This week has plenty scheduled that is likely to influence mortgage rates. There is at least one item scheduled each day of the week with several days having multiple events. We have six monthly and quarterly economic releases to be concerned with, in addition to a couple of Treasury auctions, another FOMC meeting and more corporate earnings announcements. With so much scheduled, and some of it highly important to the markets, it is safe to assume that it will be an active week for rates.

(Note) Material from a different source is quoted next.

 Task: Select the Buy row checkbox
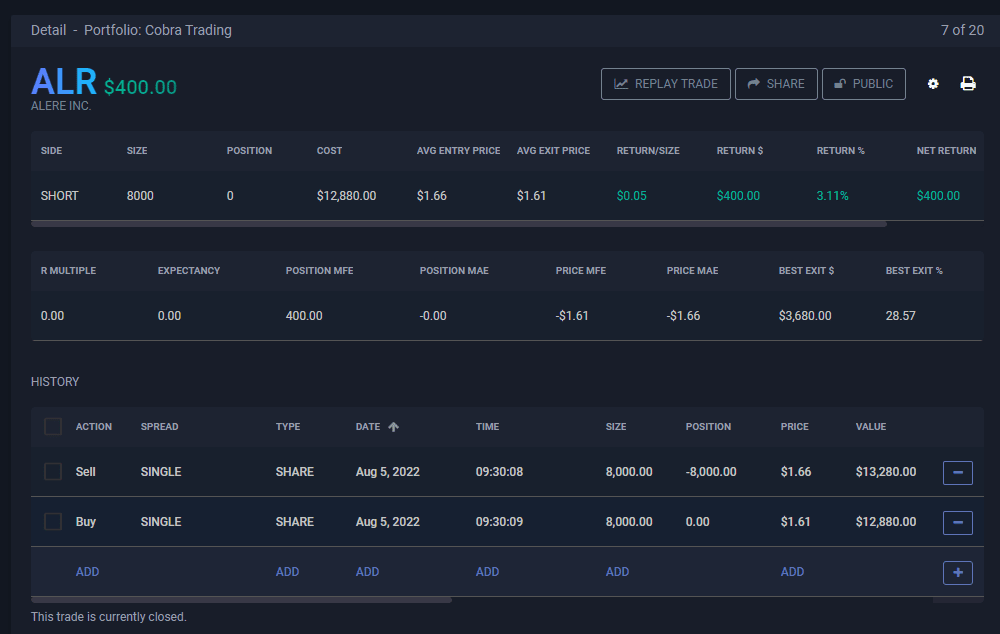pyautogui.click(x=53, y=522)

The Commerce Department will start this week’s activities at 8:30 AM ET tomorrow when they post June's Durable Goods Orders. Current forecasts are calling for an increase in new orders of 6.5% from May to June. This data gives us an indication of manufacturing sector strength by tracking orders at U.S. factories for big-ticket items, or products that are expected to last three or more years. A much stronger than expected rise may lead to higher mortgage rates tomorrow morning because it would point towards more strength in the sector than many had thought. It should be noted though that this data is known to be extremely volatile from month to month, so a minor difference between forecasts and the actual reading may not move the markets or mortgage rates like other reports would.

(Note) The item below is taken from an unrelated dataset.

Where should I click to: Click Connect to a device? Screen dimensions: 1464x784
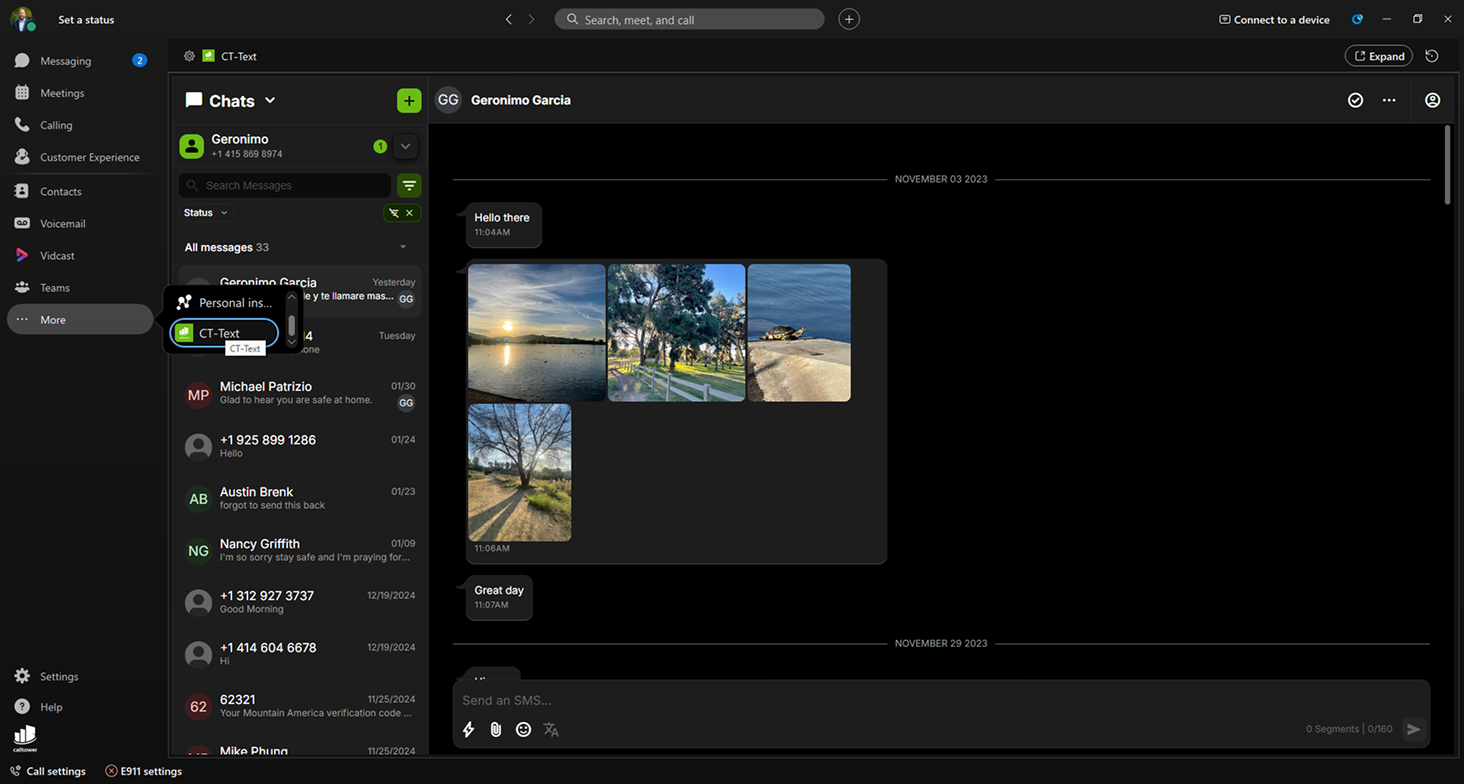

There are also two potentially relevant Treasury auctions this week, beginning with tomorrow’s 5-year Note sale followed by Tuesday’s 7-year Note auction. Neither of these sales will directly impact mortgage pricing, but they can influence general bond market sentiment. If the sales go poorly, we could see broader selling in bonds that leads to upward revisions to mortgage rates. On the other hand, strong sales usually make bonds more attractive to investors, bringing more funds into the bond market. The buying of bonds during this process translates into lower yields and mortgage rates. Results of the sales will be posted at 1:00 PM ET each auction day, so look for any reaction to come during early afternoon hours tomorrow and Tuesday.
Late Tuesday morning, the Conference Board will release their Consumer Confidence Index (CCI) for July. This index measures consumer sentiment, giving us an idea of consumer willingness to spend. If consumers are more confident in their own financial and employment situations, they are more apt to make large purchases in the near future. This is important because consumer spending makes up such a large portion of our economy. If the CCI reading is weaker than expected, meaning consumers were less confident than analysts thought and likely will delay making a large personal purchase, we may see bond prices rise and mortgage rates drop Tuesday morning. Current forecasts are calling for a reading of 95.2, which would be a decline from June's 98.1. The lower the reading, the better the news it is for mortgage rates.
There is no relevant economic data set for Wednesday, but the afternoon has the adjournment of the FOMC meeting that begins Tuesday. All meetings are now followed by a press conference with Fed Chairman Powell, but this meeting does not include revised economic projections. There is virtually no possibility of the Fed changing key short-term interest rates this week. What the markets will be looking for is an indication of what Chairman Powell and friends are considering in an effort to boost the economy. Their previous actions (bond buying, credit facilities, etc) were intended to keep the financial markets liquid. Many analysts now believe the Fed has to act to actually fuel economic growth, which appears to be slower than many had predicted by this time. How the financial and mortgage markets react will depend on what the Fed decides to do, or not do. The meeting adjournment and statement release will occur at 2:00 PM ET while the press conference will start at 2:30 PM ET.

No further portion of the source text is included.